[Data on locating visible targets]

## start

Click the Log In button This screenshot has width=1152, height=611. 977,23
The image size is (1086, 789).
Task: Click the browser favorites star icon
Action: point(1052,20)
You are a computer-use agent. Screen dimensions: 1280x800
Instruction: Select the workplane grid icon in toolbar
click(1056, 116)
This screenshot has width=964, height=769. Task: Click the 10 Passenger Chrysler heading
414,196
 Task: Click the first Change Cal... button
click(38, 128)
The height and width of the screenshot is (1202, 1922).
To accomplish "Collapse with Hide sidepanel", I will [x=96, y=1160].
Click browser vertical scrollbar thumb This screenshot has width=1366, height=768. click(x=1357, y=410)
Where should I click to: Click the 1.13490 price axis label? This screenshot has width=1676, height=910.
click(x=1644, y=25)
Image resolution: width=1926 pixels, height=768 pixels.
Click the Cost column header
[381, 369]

## end

[WORK REQUIRED] Update the records above by replacing "screenshot" with "screen capture" everywhere, leaving everything else unchanged.

[PROBLEM SOLUTION]
Click the Log In button This screen capture has width=1152, height=611. 977,23
The image size is (1086, 789).
Task: Click the browser favorites star icon
Action: point(1052,20)
You are a computer-use agent. Screen dimensions: 1280x800
Instruction: Select the workplane grid icon in toolbar
click(1056, 116)
This screen capture has width=964, height=769. Task: Click the 10 Passenger Chrysler heading
414,196
 Task: Click the first Change Cal... button
click(38, 128)
The height and width of the screen capture is (1202, 1922).
To accomplish "Collapse with Hide sidepanel", I will [x=96, y=1160].
Click browser vertical scrollbar thumb This screen capture has width=1366, height=768. click(x=1357, y=410)
Where should I click to: Click the 1.13490 price axis label? This screen capture has width=1676, height=910.
click(x=1644, y=25)
Image resolution: width=1926 pixels, height=768 pixels.
Click the Cost column header
[381, 369]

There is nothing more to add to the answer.